First of all, in make_array, you just need to replace pd by pl and use import polars as pl in the beginning of the Python script.

Then, for the merge_factors function, the join, the column drop and the sort needs to be slightly modified. Here is an example:

def merge_factors(network, elim_order):   
    print("###########################################")
    print(f"Elimination order: {elim_order}")
    print(f"Elimination order length: {len(elim_order)}")
    print("###########################################") 
    eliminate_node = elim_order[0] # note: this is the node to be eliminated
    factor_list = [] # list to store the relevant factors

    for network_key, network_df in network.items():  
        if elim_order[0] in network_df.columns:
            factor_list.append(network_key) # append the relevant factors to the list

    while len(factor_list) > 1: # as long as there are more than one relevant factors
        factor_1, factor_2 = factor_list[:2]
        merge_on = [col for col in network[factor_1].columns if col != "prob" and col in network[factor_2].columns] # merge on all columns except for the probability column

        network[factor_1].sort(by="prob", in_place=True)
        network[factor_2].sort(by="prob", in_place=True)

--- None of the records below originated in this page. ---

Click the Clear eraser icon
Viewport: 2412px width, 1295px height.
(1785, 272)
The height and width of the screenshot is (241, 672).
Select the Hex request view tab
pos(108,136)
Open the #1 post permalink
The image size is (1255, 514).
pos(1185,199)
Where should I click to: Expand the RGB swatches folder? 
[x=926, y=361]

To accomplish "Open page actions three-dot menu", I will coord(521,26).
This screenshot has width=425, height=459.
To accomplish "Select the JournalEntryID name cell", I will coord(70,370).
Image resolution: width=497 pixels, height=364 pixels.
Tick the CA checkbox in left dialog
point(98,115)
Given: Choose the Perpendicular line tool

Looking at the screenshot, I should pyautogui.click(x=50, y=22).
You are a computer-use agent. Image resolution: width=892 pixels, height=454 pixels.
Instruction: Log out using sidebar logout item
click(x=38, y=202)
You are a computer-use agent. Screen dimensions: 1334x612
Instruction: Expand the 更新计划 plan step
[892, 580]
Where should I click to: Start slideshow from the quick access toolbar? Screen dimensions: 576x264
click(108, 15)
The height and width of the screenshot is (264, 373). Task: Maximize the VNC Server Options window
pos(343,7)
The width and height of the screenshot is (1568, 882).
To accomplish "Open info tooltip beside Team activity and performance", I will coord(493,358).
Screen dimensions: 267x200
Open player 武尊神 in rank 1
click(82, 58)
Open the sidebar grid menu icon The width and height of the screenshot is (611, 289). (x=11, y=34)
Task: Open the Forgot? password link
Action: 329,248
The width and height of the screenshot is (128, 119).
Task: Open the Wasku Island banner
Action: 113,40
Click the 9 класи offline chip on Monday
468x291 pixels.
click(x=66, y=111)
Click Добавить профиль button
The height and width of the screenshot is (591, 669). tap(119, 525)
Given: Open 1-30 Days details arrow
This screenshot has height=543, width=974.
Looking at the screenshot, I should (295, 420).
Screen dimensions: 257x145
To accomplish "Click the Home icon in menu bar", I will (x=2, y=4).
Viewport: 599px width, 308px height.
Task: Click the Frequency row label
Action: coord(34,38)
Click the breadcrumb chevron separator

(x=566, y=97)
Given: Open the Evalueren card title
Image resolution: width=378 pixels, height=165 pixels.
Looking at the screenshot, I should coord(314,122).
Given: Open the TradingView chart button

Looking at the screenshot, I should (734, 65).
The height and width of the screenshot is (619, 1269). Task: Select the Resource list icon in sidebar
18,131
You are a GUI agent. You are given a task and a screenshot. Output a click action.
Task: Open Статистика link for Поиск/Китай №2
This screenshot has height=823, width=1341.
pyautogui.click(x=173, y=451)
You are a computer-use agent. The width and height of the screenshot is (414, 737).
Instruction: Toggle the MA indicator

        start_time = time.time()
        print(f"Merging {factor_1} and {factor_2} on {merge_on}")
        print(f"{factor_1}: {network[factor_1].shape[0]} rows * {network[factor_1].shape[1]} columns")
        print(f"{factor_2}: {network[factor_2].shape[0]} rows * {network[factor_2].shape[1]} columns")
        print(f"Starting merge ...")
        print(factor_1, factor_2, merge_on)
        network[factor_2] = network[factor_1].join(network[factor_2], on=merge_on, suffix='_f2', how='inner').rename({'prob': 'prob_f1'}) # merge the two relevant factors
        end_time = time.time()
        elapsed_time = end_time - start_time
        print(f"Merging complete: {elapsed_time} seconds")

        network[factor_2]['prob'] = network[factor_2]['prob_f1'] * network[factor_2]['prob_f2'] # calculate the new probability
        print(f"Calculate new probability complete")
        print(f"Drop redundant columns ...")
        network[factor_2].drop_in_place('prob_f1') # drop the old probability columns
        network[factor_2].drop_in_place('prob_f2') # drop the old probability columns
        print(f"Drop redundant columns complete")
        #print(f"Merged frame: {network[factor_2]}")
        print(f"Deleting {factor_1} ...")
        del network[factor_1] # delete the factor that was merged
        print(f"Delete complete")

        factor_list.pop(0)
    
    elim_order.pop(0)
    return eliminate_node

As for the function marginalize, here is the modified version:

def marginalize(node, relevant_factor_key, network):
    relevant_factor = network[relevant_factor_key]
    print(f"Marginalizing {node}: {relevant_factor .shape[0]} rows * {relevant_factor .shape[1]} columns ...")

    if len(relevant_factor.columns) > 2 and node in relevant_factor.columns:
        relevant_factor.drop_in_place(node)
        relevant_factor = relevant_factor.groupby(relevant_factor.columns[:-1])["prob"].sum().rename({'prob_sum': 'prob'})
        print(f"Marginalization complete")
        network[relevant_factor_key] = relevant_factor
    return

The code is barely tested but the behaviour seems the same and the performance is clearly improved. Indeed, the time of the whole script decreases from 45.3 seconds to 10.8 seconds. This means this new version is 4.2 times faster on my 6-core machine (i5-9600KF CPU).

I think the resulting code is still sub-optimal, but this is hard to do better in Python without deeply change the code and make it far more complex (certainly with a speed-up that will not worth the effort).

Note that the random seed needs to be set to compare results (including timings).

Alose please note that using 32-bit floats rather than 64-bit ones might be particularly well-suited here since probabilities hardly need >6 digits (relative) precision. This can speed-up the computation further and reduce the memory footprint.